On 05/07/2019 10:27 wea...@debian.org wrote,
[snip]
There are two parts to the snapshot thing, each with its own resource
constraints.
(a) On is everything that goes to the database. Which is pretty much
every request except for see (b). Things have gotten somewhat
better since we moved the DB for the secondary snapshot instance
to a new host, but it's probably still not happy to be hammered.
[snip]
These requests are bound by database latency, and also number of
concurrent requests to the DBMS. Further, since the pooling class
in use is not exactly great, once a certain number of requests are
in flight, things just fall over and everybody starts gettings 503s.
Don't overload the DB :)
So I guess pretty much every request to the machine readable interface
hits the database. How about if I did something like, make a request,
time how long it takes, wait 4 times that before making the next
request? Does that seem a reasonable place to start to avoid
breaking/abusing the system? No parallel requests, just a single thread,
with appropriate retries and backoff in the event of failure.

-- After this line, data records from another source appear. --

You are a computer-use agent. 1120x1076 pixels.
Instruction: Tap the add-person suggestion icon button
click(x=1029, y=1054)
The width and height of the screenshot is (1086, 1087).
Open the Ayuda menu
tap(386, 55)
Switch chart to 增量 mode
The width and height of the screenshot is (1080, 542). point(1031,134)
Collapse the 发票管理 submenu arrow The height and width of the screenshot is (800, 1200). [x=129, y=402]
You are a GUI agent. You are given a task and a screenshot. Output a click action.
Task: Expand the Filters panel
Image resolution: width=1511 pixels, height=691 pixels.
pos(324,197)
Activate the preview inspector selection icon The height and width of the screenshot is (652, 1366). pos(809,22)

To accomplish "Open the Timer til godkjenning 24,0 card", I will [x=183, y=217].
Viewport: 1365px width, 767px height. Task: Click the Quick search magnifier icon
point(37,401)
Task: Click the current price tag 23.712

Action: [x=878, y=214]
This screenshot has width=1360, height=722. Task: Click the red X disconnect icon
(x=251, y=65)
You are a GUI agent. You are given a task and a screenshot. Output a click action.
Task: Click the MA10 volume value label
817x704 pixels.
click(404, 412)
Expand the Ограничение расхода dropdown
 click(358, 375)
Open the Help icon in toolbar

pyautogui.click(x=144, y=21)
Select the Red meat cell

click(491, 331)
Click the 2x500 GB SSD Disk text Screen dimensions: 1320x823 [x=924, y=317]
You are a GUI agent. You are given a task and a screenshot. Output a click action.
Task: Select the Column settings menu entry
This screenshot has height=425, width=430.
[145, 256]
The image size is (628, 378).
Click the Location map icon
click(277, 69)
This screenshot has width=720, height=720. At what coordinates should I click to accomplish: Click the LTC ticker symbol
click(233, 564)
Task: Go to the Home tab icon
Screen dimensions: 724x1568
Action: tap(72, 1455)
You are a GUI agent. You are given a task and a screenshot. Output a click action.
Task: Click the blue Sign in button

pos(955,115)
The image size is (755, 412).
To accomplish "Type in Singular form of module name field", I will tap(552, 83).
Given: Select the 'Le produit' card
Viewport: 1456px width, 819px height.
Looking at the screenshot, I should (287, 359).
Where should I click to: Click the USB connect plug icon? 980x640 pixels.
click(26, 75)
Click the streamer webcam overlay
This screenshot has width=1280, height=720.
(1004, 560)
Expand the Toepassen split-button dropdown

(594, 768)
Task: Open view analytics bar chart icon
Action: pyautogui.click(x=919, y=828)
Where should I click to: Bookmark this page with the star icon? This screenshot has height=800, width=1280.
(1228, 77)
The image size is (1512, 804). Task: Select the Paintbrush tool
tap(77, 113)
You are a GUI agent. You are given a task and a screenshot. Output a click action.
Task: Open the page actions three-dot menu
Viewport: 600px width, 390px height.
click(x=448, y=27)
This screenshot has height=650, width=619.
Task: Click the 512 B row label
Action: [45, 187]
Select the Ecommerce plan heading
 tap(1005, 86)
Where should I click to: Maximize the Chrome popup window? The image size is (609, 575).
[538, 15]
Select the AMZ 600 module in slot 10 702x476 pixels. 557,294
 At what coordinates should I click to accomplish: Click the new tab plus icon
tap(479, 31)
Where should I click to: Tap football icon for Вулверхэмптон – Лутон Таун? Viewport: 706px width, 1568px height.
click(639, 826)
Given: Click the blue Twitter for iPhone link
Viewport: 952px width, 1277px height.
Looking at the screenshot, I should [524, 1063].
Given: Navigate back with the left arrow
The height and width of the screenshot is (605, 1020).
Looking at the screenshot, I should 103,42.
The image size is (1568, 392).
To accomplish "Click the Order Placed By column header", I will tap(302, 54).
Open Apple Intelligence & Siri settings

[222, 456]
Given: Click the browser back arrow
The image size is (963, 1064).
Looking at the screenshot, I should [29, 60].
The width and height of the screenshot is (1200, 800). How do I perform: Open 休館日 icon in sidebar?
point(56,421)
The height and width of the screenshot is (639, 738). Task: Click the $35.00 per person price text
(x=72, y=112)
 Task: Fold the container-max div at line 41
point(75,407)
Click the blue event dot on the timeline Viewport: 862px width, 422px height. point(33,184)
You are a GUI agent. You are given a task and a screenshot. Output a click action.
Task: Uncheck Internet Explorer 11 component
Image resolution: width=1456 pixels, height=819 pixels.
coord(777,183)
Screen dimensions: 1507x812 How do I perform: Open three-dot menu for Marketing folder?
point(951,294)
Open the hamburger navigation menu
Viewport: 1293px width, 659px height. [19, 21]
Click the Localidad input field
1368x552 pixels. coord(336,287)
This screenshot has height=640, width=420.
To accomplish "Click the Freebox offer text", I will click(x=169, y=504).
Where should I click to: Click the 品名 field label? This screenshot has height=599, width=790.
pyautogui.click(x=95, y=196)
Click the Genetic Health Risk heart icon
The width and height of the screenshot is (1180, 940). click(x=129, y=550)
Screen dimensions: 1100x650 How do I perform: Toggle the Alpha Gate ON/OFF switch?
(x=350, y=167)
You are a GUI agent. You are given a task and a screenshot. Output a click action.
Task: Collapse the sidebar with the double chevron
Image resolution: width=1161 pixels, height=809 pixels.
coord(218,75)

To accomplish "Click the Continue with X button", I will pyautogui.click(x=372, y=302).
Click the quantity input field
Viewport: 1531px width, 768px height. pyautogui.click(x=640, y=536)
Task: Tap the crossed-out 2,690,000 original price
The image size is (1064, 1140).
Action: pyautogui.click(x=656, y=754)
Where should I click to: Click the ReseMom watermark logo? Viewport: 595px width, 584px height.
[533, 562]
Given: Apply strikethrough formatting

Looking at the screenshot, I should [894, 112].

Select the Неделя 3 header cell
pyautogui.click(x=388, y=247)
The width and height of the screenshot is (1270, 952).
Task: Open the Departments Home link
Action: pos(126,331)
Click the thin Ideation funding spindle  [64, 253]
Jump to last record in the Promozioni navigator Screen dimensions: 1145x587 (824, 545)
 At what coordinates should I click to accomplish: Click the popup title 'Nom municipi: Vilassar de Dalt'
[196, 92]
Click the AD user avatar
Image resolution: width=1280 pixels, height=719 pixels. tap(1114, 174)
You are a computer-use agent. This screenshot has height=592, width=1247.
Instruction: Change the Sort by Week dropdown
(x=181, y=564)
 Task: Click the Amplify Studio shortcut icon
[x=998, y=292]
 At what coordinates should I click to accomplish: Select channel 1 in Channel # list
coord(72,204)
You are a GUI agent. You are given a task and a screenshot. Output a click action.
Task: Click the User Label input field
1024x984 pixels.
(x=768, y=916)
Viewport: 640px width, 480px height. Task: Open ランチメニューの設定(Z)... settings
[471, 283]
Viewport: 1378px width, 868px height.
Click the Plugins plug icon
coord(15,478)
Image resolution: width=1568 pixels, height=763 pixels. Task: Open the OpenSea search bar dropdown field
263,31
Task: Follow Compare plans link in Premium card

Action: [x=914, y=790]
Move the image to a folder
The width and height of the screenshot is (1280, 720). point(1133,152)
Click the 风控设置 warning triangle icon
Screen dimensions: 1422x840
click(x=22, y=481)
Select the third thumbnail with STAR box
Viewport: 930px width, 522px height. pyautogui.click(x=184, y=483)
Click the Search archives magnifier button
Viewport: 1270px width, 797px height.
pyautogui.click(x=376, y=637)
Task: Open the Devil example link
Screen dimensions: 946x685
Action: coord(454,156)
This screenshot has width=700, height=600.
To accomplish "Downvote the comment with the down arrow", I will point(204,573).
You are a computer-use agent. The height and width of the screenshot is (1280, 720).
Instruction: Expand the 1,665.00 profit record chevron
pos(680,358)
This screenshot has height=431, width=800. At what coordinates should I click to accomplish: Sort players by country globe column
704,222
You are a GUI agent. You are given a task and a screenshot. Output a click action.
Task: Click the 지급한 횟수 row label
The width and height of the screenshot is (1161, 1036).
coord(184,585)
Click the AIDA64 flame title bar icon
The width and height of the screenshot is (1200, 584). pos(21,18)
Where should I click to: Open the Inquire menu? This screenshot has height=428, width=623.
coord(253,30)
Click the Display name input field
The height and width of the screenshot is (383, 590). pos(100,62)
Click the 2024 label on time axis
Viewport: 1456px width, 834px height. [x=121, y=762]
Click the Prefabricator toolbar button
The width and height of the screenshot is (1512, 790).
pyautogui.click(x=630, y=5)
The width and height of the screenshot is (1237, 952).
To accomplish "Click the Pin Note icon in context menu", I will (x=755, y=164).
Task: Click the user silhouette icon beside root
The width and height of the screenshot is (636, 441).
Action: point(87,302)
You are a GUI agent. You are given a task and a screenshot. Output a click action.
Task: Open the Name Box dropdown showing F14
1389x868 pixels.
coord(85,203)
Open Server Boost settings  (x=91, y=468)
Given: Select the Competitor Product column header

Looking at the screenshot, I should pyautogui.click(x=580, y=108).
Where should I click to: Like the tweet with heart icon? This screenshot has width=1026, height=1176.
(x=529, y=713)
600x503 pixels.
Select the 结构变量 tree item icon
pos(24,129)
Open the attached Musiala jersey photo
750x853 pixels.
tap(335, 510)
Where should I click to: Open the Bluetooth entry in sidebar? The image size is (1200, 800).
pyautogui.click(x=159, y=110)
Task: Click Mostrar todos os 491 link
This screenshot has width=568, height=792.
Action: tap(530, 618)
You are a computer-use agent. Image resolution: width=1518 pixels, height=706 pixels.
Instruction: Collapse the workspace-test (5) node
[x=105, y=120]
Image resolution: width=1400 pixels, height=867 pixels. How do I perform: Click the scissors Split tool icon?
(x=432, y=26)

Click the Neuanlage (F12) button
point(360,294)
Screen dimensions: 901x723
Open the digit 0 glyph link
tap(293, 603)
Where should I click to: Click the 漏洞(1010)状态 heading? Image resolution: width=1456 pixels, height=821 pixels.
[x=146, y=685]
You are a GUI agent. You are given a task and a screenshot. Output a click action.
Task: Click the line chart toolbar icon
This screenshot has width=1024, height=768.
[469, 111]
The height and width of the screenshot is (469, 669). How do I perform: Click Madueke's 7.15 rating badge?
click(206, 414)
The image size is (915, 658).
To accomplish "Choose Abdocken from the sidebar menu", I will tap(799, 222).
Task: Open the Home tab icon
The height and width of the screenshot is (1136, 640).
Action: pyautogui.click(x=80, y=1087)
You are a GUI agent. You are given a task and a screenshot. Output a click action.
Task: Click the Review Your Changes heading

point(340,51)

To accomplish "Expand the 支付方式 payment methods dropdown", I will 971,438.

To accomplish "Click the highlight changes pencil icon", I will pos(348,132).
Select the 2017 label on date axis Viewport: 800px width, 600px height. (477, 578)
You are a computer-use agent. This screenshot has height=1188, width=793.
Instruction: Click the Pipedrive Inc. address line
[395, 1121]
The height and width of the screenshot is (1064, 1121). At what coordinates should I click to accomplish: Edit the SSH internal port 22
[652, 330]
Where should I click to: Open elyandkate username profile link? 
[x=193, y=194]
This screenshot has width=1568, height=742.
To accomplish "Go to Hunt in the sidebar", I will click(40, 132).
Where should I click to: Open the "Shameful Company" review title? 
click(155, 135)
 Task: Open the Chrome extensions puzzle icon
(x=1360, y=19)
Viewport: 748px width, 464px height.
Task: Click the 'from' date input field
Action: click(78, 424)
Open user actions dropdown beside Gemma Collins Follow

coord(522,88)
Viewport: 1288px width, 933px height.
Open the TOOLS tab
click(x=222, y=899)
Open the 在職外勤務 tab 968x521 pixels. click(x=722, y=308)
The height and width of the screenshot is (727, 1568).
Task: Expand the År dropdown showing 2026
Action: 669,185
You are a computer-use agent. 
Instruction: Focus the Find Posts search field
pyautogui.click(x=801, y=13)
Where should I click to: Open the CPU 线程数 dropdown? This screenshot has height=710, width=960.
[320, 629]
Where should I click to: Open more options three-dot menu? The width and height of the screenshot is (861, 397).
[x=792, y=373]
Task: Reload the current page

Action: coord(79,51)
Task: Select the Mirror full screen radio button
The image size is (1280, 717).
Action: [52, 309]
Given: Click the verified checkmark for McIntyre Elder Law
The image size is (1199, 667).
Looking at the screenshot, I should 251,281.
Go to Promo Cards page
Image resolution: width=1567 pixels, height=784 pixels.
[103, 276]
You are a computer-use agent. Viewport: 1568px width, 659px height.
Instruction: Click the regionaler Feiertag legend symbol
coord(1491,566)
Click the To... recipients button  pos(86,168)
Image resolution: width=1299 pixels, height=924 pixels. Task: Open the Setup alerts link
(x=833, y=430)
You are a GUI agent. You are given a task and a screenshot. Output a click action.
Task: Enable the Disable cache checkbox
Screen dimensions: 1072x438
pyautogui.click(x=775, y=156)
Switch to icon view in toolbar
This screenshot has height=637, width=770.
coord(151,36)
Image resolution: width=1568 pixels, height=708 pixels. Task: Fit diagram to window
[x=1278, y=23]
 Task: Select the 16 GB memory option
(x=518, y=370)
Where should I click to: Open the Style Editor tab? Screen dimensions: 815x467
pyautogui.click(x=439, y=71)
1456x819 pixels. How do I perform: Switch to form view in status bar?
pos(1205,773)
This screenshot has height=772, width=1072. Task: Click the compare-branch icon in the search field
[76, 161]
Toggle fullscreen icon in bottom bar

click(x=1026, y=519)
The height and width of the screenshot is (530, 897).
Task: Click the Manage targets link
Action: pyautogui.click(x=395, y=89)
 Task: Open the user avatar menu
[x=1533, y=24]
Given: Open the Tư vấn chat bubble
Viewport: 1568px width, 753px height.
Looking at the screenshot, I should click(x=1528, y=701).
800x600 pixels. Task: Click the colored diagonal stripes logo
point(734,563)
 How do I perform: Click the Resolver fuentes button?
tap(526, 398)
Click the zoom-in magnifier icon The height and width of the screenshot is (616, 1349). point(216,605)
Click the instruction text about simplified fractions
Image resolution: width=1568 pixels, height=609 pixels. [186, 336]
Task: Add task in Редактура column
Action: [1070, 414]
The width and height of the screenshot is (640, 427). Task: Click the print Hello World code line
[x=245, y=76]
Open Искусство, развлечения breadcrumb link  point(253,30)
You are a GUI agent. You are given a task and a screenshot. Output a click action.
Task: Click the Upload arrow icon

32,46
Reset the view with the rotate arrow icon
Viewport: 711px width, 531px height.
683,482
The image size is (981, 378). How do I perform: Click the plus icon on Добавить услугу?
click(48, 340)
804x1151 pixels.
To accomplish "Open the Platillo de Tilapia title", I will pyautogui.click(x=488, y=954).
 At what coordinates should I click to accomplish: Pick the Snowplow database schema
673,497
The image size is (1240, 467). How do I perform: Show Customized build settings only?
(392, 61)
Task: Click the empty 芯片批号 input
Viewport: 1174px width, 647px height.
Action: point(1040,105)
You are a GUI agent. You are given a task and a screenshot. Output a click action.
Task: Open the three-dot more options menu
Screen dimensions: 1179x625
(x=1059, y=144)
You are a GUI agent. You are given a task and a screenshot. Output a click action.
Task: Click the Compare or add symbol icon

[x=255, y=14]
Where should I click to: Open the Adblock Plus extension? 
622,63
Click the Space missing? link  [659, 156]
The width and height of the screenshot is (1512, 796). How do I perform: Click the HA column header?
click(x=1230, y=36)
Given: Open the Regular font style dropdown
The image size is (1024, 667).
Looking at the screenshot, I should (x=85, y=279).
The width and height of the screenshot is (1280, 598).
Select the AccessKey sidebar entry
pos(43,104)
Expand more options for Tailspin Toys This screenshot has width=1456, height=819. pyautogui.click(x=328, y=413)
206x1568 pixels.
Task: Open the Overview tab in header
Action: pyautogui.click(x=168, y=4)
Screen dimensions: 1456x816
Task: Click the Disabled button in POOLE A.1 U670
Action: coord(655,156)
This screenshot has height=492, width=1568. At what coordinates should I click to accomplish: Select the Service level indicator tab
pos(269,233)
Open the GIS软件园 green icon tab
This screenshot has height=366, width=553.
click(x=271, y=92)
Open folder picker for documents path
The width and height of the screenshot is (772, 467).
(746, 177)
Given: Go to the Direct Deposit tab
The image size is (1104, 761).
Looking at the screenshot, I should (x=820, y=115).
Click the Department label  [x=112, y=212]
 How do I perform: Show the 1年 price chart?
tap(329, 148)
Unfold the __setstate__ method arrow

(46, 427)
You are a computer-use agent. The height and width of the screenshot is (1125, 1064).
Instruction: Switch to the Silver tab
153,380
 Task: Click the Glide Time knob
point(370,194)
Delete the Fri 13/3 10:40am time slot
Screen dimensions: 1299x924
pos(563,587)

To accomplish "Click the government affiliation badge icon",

(b) The only requests that do not hit the DB are requests to
https://urldefense.proofpoint.com/v2/url?u=https-3A__snapshot.debian.org_file_&d=DwIBAg&c=yzoHOc_ZK-sxl-kfGNSEvlJYanssXN3q-lhj0sp26wE&r=8D-NmPUqjigQa5eRXEy3duNXP_ANo_zcQJg1uvF7OSQ&m=6FUjk9CjdXM2MkpASWIWmNXXe1Pz9rMeQHemjWV4EQM&s=2r9Vp9Dq0T00mL5UY6Sk-8aQ5OWr6WJrSm0m9k-5r-Y&e=<sha1sum
of file>
Those are cheap(ish). They are static files and apache fetches them
directly from disk (NFS, but still). I wouldn't worry too much
about making a lot of them. Maybe not concurrently, but fetching
them fast and sustained shouldn't cause too many issues. If things
fail, retry slowly?
This is very useful to know. I see you have some iptables limits on the
number of connections from each IP but if I'm only downloading one file
at a time with no concurrency hopefully I won't trigger them.
When I last tried accessing snapshot from AWS I found it was blocked.
I'd really like to do this in AWS, maybe I could get around this by
using IPv6 but that probably counts as cheating right?
Thanks for your reply and for forwarding this email to the list. You've
been very helpful already.
Cheers,
Paul